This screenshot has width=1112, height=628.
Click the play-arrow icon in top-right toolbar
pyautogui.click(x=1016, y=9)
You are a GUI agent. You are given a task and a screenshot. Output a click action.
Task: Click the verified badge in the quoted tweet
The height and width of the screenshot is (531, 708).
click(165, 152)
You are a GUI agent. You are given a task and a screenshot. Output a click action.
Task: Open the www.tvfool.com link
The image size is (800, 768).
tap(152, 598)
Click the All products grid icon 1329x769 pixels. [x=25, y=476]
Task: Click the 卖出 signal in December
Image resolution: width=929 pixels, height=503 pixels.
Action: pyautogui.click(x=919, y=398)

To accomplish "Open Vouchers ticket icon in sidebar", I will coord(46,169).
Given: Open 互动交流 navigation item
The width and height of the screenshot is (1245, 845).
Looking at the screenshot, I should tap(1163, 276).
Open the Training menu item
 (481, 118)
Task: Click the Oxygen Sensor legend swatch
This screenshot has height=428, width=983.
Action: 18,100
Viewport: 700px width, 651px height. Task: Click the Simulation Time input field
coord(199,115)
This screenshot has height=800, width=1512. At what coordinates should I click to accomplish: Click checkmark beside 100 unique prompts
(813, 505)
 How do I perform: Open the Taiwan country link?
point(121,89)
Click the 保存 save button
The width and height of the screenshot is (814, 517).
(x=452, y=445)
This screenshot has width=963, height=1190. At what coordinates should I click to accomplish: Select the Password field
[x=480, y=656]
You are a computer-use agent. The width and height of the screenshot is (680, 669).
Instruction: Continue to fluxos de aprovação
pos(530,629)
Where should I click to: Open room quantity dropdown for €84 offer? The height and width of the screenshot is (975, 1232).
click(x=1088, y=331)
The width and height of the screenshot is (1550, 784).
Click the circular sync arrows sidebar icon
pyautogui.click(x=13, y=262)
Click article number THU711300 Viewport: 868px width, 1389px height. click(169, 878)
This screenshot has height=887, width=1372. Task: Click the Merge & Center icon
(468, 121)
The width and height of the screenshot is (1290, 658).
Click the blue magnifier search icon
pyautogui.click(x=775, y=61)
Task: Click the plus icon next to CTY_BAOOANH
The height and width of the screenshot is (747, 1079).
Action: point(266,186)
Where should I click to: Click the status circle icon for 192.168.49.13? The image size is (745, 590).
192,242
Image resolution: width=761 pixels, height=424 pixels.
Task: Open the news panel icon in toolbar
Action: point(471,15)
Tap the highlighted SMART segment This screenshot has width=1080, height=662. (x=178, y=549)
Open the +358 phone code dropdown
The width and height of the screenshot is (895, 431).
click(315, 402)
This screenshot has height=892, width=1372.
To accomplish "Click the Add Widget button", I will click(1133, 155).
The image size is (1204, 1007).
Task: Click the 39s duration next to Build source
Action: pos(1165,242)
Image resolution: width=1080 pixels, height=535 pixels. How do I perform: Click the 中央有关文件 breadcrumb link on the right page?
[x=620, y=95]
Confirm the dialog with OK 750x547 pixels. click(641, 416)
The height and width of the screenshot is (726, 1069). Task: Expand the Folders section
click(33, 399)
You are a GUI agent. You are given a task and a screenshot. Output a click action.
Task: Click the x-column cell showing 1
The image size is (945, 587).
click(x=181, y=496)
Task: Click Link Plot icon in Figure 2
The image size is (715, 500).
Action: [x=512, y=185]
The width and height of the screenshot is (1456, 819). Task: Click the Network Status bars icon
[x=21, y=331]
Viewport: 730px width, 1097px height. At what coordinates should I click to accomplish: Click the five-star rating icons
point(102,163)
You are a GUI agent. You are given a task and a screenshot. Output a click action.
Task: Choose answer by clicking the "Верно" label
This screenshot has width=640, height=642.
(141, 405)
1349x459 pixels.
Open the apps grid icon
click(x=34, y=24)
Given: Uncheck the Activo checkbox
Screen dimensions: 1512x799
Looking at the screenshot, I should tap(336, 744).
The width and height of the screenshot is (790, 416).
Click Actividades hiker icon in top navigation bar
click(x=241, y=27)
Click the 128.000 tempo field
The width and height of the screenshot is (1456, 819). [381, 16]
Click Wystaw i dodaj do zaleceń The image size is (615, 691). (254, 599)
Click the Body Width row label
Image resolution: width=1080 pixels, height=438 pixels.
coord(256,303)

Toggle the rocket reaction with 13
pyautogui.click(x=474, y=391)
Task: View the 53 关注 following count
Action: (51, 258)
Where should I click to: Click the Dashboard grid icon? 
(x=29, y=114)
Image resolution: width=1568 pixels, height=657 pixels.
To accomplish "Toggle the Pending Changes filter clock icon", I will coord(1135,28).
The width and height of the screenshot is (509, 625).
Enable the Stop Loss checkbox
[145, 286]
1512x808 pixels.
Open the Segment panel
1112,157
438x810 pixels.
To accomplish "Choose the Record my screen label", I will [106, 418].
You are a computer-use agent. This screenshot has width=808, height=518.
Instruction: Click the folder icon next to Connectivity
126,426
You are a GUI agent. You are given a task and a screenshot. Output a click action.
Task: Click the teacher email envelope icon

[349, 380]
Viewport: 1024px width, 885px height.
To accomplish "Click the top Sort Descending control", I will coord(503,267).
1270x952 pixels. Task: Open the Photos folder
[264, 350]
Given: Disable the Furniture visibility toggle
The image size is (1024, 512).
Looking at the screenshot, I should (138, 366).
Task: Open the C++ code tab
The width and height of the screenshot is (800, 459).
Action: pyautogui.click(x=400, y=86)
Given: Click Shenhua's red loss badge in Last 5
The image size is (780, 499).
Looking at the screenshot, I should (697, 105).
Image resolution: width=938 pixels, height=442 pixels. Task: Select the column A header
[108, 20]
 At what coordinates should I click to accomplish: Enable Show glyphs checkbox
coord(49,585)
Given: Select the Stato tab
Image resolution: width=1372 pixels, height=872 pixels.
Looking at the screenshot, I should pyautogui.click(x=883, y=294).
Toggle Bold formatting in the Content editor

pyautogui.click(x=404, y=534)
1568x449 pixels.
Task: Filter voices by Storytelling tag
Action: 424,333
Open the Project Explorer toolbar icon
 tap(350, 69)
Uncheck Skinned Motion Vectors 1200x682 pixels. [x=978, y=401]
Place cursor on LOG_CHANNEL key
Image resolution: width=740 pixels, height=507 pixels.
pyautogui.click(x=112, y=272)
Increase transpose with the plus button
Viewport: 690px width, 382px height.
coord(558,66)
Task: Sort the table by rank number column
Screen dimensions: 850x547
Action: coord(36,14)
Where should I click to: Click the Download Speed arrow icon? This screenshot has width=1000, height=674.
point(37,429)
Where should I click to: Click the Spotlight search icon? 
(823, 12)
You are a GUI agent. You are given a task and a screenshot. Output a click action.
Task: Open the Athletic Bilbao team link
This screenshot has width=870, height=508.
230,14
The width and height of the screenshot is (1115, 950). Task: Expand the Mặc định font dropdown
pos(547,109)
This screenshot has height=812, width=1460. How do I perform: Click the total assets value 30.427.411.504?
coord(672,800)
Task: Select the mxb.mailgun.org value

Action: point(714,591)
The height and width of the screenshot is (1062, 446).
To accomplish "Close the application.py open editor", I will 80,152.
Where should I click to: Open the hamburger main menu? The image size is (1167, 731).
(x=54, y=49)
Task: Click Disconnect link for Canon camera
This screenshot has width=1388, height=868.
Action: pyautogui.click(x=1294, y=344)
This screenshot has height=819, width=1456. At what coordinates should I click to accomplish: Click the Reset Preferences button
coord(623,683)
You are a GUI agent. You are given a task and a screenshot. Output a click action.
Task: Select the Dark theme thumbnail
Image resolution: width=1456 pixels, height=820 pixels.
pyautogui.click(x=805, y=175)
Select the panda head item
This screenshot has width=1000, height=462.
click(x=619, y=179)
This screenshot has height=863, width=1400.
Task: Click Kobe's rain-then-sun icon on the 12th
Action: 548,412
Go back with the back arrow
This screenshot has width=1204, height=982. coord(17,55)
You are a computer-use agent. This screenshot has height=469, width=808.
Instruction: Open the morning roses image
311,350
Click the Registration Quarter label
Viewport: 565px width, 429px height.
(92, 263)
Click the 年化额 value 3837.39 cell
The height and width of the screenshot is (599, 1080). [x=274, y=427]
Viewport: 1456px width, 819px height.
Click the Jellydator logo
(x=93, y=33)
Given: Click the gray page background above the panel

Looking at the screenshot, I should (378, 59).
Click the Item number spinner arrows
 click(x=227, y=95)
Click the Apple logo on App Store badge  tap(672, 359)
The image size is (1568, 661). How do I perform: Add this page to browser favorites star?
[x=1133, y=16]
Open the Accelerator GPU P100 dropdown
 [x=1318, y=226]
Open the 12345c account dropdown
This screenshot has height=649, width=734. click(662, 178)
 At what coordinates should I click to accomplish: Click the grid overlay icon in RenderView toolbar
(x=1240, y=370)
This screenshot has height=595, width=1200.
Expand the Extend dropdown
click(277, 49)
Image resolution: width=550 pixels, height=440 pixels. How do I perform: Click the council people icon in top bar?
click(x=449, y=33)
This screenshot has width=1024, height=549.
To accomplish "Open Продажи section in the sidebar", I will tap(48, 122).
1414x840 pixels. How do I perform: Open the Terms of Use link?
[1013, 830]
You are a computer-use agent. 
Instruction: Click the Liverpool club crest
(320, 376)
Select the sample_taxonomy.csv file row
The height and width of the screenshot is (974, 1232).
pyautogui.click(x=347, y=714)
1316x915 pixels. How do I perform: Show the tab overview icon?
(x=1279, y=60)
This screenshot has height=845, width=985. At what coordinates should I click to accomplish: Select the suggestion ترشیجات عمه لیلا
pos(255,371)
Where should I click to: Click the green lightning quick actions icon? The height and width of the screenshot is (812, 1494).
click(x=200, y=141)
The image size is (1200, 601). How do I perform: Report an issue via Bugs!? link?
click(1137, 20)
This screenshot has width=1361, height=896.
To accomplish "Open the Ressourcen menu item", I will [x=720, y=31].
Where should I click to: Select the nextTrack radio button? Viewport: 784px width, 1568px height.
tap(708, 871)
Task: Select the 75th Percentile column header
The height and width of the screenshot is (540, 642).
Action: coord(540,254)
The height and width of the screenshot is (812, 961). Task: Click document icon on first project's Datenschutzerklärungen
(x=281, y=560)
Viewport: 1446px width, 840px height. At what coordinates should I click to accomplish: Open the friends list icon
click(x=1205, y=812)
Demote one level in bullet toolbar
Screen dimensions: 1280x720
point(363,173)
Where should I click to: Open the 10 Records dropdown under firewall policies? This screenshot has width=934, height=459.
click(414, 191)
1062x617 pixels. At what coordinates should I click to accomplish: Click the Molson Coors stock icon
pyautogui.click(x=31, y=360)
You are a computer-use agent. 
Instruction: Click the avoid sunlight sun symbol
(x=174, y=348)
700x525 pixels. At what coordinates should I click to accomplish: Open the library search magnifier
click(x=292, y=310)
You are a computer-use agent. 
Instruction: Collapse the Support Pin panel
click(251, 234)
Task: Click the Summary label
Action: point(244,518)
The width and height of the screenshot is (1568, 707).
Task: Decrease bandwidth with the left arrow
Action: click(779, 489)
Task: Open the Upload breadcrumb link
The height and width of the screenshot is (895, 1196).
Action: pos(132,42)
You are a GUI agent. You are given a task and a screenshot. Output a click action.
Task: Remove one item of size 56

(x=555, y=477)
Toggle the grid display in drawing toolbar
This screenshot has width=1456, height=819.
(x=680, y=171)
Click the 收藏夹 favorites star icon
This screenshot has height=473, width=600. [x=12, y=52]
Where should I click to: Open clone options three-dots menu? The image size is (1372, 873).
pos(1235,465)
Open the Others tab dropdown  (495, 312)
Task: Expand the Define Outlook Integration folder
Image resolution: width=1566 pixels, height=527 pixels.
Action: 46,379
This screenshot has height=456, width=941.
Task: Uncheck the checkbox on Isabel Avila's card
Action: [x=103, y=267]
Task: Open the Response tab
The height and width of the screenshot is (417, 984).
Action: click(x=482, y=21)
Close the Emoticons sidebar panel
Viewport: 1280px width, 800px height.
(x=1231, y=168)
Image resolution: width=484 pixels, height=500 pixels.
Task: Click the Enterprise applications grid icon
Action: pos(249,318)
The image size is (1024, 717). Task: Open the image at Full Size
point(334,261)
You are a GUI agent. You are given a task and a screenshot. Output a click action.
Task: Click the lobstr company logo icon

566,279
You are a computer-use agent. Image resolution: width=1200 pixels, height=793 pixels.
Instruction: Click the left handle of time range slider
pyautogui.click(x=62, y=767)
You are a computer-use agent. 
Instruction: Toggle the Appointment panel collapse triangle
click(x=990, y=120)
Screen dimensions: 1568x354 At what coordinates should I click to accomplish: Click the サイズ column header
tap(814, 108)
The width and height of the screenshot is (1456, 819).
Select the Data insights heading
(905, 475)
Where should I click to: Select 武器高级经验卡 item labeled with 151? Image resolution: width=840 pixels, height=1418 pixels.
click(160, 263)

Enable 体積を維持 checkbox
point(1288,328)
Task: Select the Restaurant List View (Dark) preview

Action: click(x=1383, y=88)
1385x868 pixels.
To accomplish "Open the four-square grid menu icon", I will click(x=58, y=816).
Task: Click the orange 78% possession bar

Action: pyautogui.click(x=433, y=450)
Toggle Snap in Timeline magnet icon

******************************

**Instructions for the task:** Pull out every line of the records that contains the word "left", matching case exactly.

**Complete output:**
Task: Decrease bandwidth with the left arrow
Instruction: Click the left handle of time range slider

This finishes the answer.